------ Input material ------

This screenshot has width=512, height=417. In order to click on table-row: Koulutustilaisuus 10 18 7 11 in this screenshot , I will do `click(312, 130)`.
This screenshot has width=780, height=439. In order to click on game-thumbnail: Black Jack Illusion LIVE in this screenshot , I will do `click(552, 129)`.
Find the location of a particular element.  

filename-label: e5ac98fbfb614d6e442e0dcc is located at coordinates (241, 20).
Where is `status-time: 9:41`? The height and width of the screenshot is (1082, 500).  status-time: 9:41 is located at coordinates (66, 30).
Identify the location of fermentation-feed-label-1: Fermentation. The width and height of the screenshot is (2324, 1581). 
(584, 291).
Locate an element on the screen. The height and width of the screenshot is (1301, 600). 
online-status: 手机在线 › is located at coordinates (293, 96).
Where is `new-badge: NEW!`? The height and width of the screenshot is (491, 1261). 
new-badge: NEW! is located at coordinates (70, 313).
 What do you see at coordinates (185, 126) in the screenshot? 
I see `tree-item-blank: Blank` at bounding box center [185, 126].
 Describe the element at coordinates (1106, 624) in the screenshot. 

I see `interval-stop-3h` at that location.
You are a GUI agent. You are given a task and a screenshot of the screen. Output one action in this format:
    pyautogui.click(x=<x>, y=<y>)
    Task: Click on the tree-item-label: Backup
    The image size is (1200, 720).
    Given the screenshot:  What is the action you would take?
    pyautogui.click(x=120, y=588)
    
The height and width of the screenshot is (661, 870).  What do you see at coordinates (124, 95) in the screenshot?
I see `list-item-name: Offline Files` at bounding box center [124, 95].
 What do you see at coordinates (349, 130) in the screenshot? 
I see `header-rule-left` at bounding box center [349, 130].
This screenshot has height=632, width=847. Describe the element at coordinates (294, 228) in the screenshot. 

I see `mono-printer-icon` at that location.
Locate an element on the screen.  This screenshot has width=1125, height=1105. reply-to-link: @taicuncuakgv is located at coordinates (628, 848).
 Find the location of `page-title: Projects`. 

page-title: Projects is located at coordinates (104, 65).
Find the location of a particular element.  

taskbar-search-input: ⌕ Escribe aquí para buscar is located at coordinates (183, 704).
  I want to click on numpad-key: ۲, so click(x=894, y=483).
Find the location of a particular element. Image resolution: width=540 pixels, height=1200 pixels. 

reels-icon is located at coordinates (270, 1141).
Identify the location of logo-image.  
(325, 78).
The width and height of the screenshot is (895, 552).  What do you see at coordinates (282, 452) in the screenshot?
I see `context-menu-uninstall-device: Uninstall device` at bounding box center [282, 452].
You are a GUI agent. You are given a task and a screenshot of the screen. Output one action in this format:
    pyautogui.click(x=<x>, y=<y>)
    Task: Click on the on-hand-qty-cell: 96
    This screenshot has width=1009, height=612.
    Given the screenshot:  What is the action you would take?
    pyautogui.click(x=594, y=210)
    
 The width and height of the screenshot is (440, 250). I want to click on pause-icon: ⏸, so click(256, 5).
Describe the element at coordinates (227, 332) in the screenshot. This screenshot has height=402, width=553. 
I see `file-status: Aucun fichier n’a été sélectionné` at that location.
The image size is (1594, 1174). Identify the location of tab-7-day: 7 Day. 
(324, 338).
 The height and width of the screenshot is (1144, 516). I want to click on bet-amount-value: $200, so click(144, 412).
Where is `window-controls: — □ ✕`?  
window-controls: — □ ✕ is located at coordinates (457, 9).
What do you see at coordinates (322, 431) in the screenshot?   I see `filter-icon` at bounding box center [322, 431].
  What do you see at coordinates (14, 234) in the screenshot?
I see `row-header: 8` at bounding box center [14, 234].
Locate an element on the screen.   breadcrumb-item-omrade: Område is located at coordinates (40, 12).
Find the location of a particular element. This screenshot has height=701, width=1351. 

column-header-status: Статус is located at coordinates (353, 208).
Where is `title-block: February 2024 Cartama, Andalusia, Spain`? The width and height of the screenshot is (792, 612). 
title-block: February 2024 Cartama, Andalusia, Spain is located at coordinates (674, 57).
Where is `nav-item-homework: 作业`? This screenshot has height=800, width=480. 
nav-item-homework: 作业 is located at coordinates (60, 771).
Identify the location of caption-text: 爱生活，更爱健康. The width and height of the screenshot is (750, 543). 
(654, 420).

------

Convert the rows from the start of the stored records through the line containing "filename-label: e5ac98fbfb614d6e442e0dcc is" into a two-column CSV with the headers input and output. Give one CSV line per row, and put each value in a single quoted field with its line breaks replaced by spaces.

input,output
"This screenshot has width=512, height=417. In order to click on table-row: Koulutustilaisuus 10 18 7 11 in this screenshot",", I will do `click(312, 130)`."
"This screenshot has width=780, height=439. In order to click on game-thumbnail: Black Jack Illusion LIVE in this screenshot",", I will do `click(552, 129)`."
"Find the location of a particular element.","filename-label: e5ac98fbfb614d6e442e0dcc is located at coordinates (241, 20)."